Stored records
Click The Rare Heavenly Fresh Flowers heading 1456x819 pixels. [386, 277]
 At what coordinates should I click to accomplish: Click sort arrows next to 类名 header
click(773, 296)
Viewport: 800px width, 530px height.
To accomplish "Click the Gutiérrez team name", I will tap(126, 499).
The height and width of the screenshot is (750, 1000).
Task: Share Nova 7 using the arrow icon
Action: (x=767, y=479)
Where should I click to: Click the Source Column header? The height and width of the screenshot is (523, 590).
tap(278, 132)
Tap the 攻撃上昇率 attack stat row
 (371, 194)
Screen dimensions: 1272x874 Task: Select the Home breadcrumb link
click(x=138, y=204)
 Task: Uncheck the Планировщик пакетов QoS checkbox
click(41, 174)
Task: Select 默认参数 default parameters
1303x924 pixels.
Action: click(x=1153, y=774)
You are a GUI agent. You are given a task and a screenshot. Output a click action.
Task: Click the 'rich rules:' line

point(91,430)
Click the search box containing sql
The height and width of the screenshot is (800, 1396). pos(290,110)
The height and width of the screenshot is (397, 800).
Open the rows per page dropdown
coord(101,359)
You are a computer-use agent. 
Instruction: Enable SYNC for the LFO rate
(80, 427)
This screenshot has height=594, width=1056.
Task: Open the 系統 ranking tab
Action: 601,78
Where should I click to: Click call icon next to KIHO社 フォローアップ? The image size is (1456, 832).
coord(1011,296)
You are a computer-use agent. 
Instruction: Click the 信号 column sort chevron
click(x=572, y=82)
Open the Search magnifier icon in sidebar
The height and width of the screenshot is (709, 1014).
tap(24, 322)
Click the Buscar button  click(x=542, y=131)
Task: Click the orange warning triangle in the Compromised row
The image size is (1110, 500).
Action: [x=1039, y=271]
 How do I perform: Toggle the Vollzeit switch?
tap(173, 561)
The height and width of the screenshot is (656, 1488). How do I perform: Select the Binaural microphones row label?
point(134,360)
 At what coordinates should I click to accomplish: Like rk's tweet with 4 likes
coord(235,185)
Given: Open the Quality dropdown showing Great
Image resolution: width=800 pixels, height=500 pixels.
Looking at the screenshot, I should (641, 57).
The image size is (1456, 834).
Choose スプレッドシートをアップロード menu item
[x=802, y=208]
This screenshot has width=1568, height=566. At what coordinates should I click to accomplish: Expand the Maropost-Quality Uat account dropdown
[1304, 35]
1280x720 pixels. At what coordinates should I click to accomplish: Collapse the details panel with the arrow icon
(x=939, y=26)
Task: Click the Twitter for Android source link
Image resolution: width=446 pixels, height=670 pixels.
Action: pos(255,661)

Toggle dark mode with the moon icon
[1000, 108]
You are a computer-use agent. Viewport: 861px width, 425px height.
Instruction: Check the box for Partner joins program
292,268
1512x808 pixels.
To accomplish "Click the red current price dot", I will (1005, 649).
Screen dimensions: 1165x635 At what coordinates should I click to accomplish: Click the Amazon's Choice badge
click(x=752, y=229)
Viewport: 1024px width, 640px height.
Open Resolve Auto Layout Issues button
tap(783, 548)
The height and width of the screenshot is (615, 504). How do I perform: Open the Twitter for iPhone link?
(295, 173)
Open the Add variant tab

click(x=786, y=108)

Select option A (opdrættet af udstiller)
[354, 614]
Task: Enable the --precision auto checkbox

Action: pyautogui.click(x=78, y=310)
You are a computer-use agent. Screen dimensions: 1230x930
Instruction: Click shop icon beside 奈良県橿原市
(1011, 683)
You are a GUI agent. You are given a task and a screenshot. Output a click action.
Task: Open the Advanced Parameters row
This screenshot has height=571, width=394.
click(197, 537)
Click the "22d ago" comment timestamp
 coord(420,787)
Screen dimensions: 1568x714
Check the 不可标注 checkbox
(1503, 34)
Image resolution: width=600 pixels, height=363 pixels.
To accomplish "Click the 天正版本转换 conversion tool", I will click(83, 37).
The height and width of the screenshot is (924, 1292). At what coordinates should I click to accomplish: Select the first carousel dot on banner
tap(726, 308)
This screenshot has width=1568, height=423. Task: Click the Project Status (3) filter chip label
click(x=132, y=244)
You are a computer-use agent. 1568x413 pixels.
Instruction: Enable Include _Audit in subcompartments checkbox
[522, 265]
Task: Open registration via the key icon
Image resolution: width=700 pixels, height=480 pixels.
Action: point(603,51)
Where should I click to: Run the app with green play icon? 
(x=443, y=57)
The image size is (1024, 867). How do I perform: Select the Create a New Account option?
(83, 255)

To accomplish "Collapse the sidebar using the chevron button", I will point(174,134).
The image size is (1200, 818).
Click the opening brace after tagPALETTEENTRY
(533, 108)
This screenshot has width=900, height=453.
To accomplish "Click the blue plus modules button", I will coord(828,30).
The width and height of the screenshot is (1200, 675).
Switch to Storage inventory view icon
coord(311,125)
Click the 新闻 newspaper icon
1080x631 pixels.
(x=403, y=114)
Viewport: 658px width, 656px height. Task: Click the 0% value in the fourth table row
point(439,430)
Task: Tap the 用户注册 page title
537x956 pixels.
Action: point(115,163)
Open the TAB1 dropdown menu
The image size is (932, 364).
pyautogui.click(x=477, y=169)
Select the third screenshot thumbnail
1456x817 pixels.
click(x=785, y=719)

- **Assigned task**:
Of the entries above, repeat exactly the lines from the line with "The height and width of the screenshot is (924, 1292)." through the line with "You are a computer-use agent. 1568x413", both of them included.

- **Written reply**:
The height and width of the screenshot is (924, 1292). At what coordinates should I click to accomplish: Select the first carousel dot on banner
tap(726, 308)
This screenshot has width=1568, height=423. Task: Click the Project Status (3) filter chip label
click(x=132, y=244)
You are a computer-use agent. 1568x413 pixels.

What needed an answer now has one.